Texte intégral
RÉPUBLIQUE FRANÇAISE
AU NOM DU PEUPLE FRANÇAIS
COUR D'APPEL DE PARIS
Pôle 1 - Chambre 11
L. 743-22 du Code de l'entrée et du séjour
des étrangers et du droit d'asile
ORDONNANCE DU 21 décembre 2023
RECOURS SUSPENSIF
(1 pages)
Numéro d'inscription au numéro général et de décision : B N° RG 23/05366 - N° Portalis 35L7-V-B7H-CIUIY
Décision déférée : ordonnance rendue le 20 décembre 2023, à 11h57, par le juge des libertés et de la détention du tribunal judiciaire de Paris
Nous, Stéphanie Gargoullaud, présidente de chambre, à la cour d'appel de Paris, agissant par délégation du premier président de cette cour, assistée de Caroline Gautier, greffier au prononcé de l'ordonnance,
APPELANT
LE PROCUREUR DE LA RÉPUBLIQUE PRÈS LE TRIBUNAL JUDICIAIRE DE PARIS
INTIMÉ :
M. [H] [F]
né le 04 Juin 1965 à [Localité 1], de nationalité Congolaise
ayant pour conseil en première instance, Me Mohamed Jaite, avocat au barreau de Paris
ORDONNANCE : contradictoire
- Vu l'ordonnance du 20 décembre 2023, à 11h57, du juge des libertés et de la détention du tribunal judiciaire de Paris disant n'y avoir lieu à statuer sur les moyens de nullité soulevés, déclarant recevable la requête en contestation de la légalité du placement en rétention, ordonnant la jonction des deux procédures, constatant l'irrégularité de la décision de placement en rétention de l'intéressé, ordonnant en conséquence sa mise en liberté et lui rappelant qu'il a l'obligation de quitter le territoire national ;
- Vu la notification de l'ordonnance au procureur de la République près le tribunal judiciaire de Paris, le 20 Décembre 2023, à 13h46 ;
- Vu l'appel de ladite ordonnance interjeté le 20 Décembre 2023, à 16h56, par ledit procureur avec demande d'effet suspensif ;
- Vu les notifications du recours suspensif du 20 décembre 2023, faites par le parquet :
- à Monsieur [H] [F] à 17h05,
- à Me Mohamed Jaite, avocat au barreau de Paris, à 16h56,
- et au préfet de police, à 16h56 ;
- En l'absence d'observations suite aux notifications ;
SUR QUOI,
Aux termes des articles L. 743-22 et suivants du code de l'entrée et du séjour des étrangers et du droit d'asile, lorsque le procureur de la République demande que son recours soit déclaré suspensif, le premier président de la cour d'appel ou son délégué décide, sans délai, s'il y a lieu de donner à cet appel un effet suspensif, en fonction des garanties de représentation dont dispose l'étranger ou de la menace grave pour l'ordre public ;
Il résulte des pièces produites que l'intéressé, qui est placé sous contrôle judiciaire avec interdiction de se présenter au domicile de son ancienne concubine, a été interpellé après un contact avec elle à ce domicile. Il soutient qu'il s'agit d'un 'piège' de sa part. Cependant, il est établi qu'il n'a pas respecté cette décision de justice.

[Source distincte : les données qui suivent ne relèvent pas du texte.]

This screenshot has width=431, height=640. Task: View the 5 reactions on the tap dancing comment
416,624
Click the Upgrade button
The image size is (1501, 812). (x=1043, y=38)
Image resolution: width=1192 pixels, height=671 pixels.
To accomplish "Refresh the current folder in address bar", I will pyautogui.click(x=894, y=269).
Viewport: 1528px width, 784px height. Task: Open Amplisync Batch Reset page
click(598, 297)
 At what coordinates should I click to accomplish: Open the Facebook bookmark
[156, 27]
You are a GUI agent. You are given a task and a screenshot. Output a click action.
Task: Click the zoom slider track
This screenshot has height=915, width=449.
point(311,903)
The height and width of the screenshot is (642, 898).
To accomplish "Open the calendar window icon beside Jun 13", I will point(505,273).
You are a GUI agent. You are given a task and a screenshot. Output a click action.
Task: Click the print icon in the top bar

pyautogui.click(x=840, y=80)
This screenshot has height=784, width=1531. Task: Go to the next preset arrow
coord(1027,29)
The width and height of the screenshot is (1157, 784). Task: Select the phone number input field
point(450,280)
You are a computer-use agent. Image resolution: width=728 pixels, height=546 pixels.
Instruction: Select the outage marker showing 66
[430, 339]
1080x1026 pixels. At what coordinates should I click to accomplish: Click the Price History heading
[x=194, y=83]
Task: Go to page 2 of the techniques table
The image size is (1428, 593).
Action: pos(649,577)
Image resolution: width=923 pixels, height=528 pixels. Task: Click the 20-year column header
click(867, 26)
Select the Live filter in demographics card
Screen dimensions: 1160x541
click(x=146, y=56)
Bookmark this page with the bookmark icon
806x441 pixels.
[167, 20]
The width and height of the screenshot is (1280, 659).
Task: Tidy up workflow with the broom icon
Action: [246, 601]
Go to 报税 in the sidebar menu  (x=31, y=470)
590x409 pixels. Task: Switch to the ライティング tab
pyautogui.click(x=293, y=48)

Par ailleurs, alors même qu'une obligation de quitter le territoire lui a été notifiée le 11 octobre 2023, ni ses déclarations ni son comportement ne sont de nature à établir qu'il pourrait se conformer désormais aux convocations à venir.
Il se déduit de ces circonstances que l'intimé ne présente pas de garanties suffisantes et risque de se soustraire, si elle lui est défavorable, à la décision d'appel, de sorte qu'il y a lieu de suspendre les effets de l'ordonnance déférée.
PAR CES MOTIFS
DÉCLARONS suspensif l'appel du procureur de la République près le tribunal judiciaire de Paris,
ORDONNONS le maintien à la disposition de la justice de Monsieur [H] [F], jusqu'à ce qu'il soit statué au fond, à l'audience du 22 décembre 2023 à 11h00,
DISONS que la présente ordonnance vaut convocation à ladite audience,
ORDONNONS la remise immédiate au procureur général d'une expédition de la présente ordonnance.
Fait à Paris, le 21 décembre 2023
LE GREFFIER, LE PRÉSIDENT,
LA PRÉSENTE DÉCISION N'EST PAS SUSCEPTIBLE DE RECOURS.